- **TO-DO LIST**:
#1 Name every parameter that the OWA weights documentation lists for the function.
#2 Set down the part of the OWA weights documentation between "Calculate the OWA" and "weights of each CVaR of losses model.", inclusive.
#3 According to the OWA weights documentation, what size is the weights vector that the function returns?

- **EXTRACTED TEXT**:
OwaWeights.owa_wcvrg(T, alphas, weights_a, betas=None, weights_b=None)[源代码]

Calculate the OWA weights to calculate the WCVaR range of a returns series as shown in [D4].

参数:
  • T (int) – Number of observations of the returns series.

  • alphas (list) – List of significance levels of each CVaR of losses model.

  • weights_a (list) – List of weights of each CVaR of losses model.

  • betas (list, optional) – List of significance levels of each CVaR of gains model. If None it duplicates alpha. The default is None.

  • weights_b (list, optional) – List of weights of each CVaR of gains model. If None it duplicates weights_a. The default is None.

返回:

value – A OWA weights vector of size Tx1.

- **DATASET EXTRACT**:
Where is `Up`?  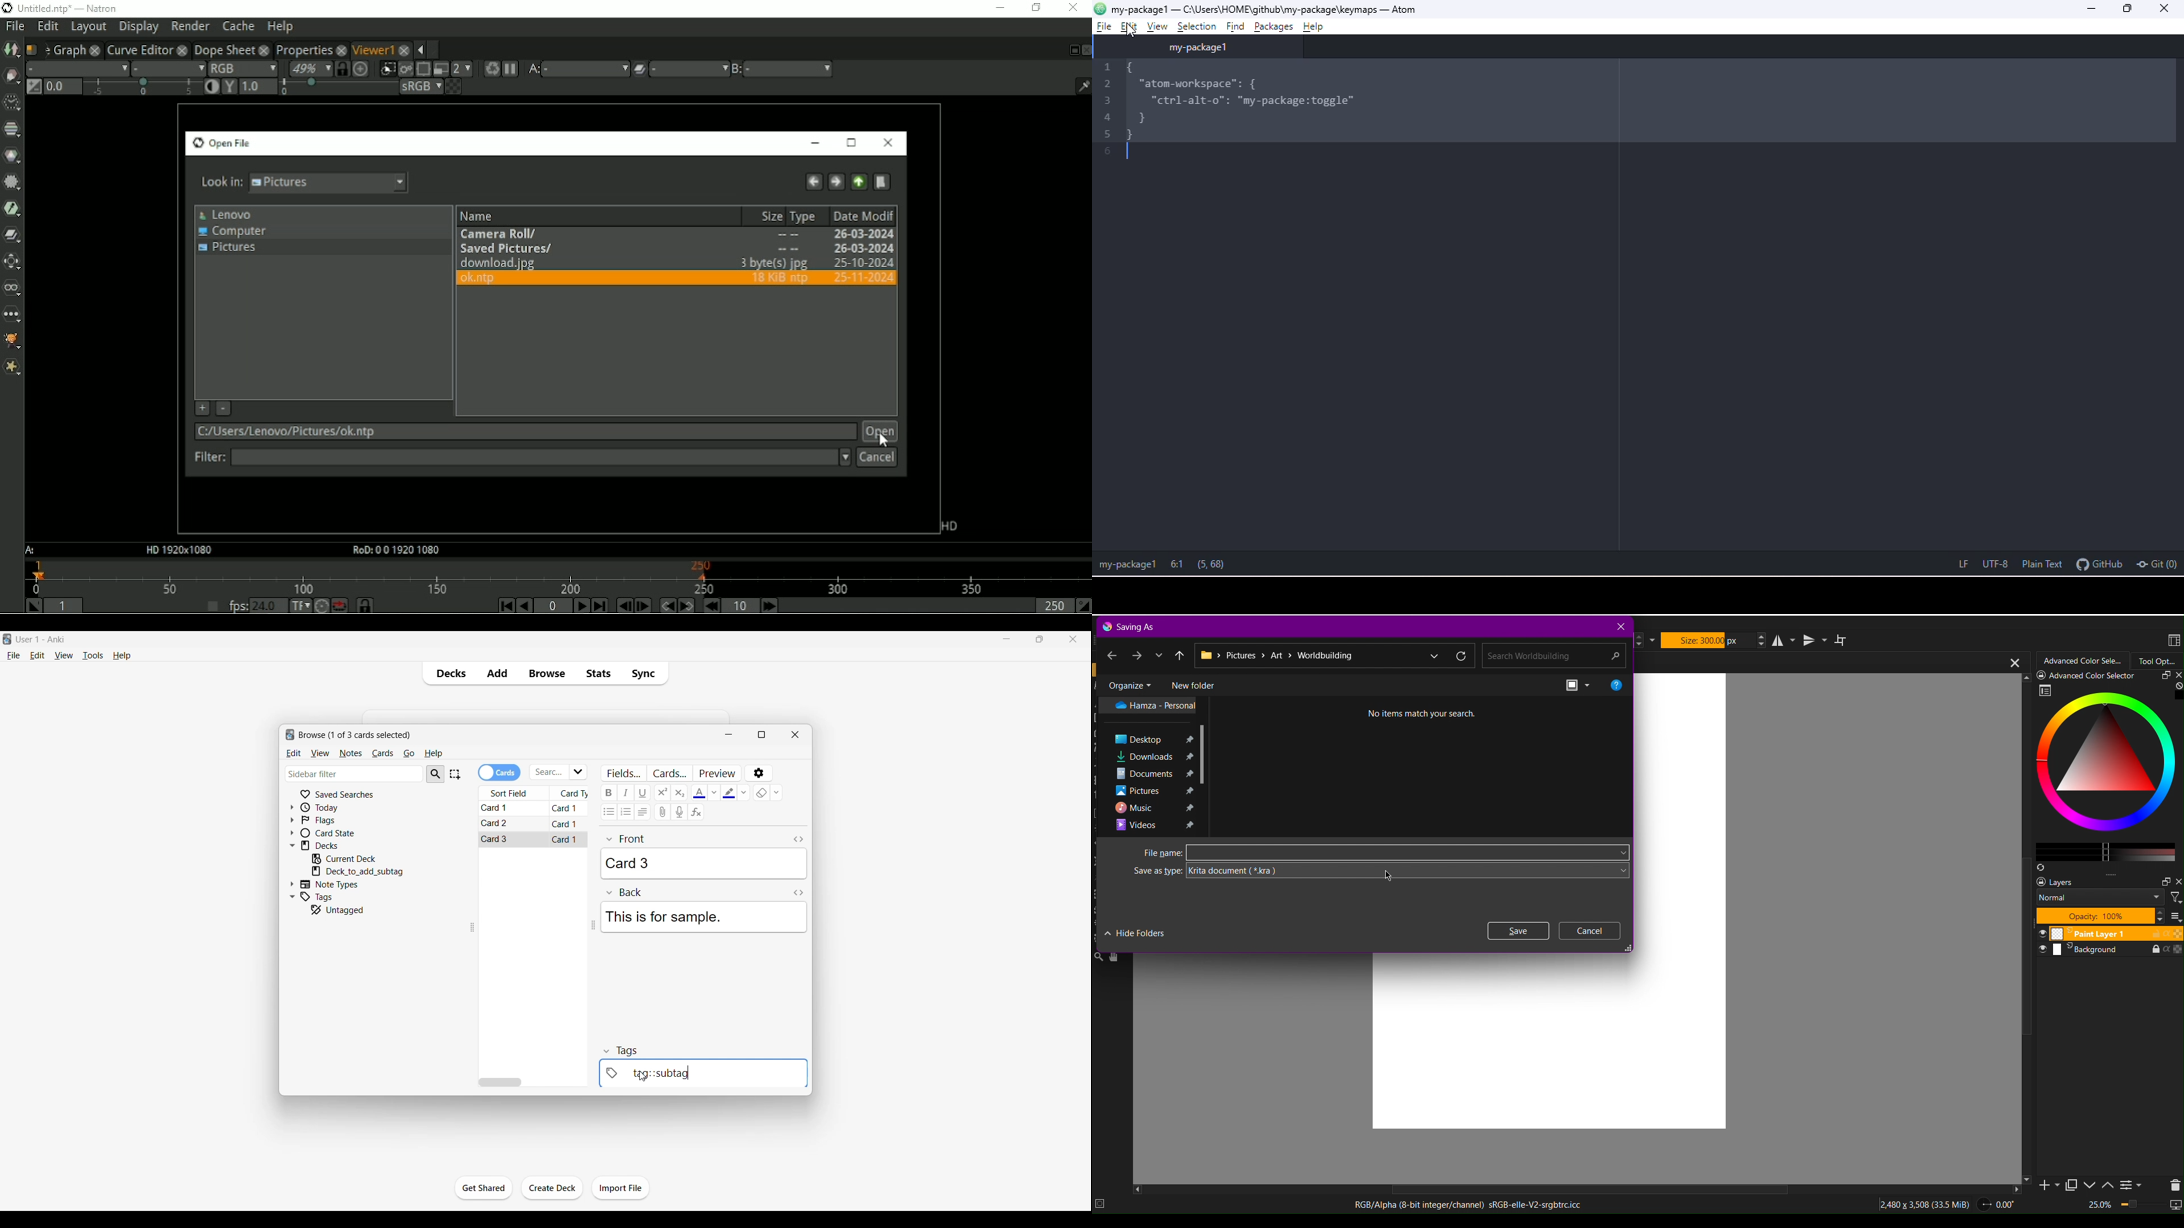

- **RESPONSES FOR EACH TASK**:
#1 T, alphas, weights_a, betas, weights_b

#2
Calculate the OWA weights to calculate the WCVaR range of a returns series as shown in [D4].

参数:
  • T (int) – Number of observations of the returns series.

  • alphas (list) – List of significance levels of each CVaR of losses model.

  • weights_a (list) – List of weights of each CVaR of losses model.

#3 Tx1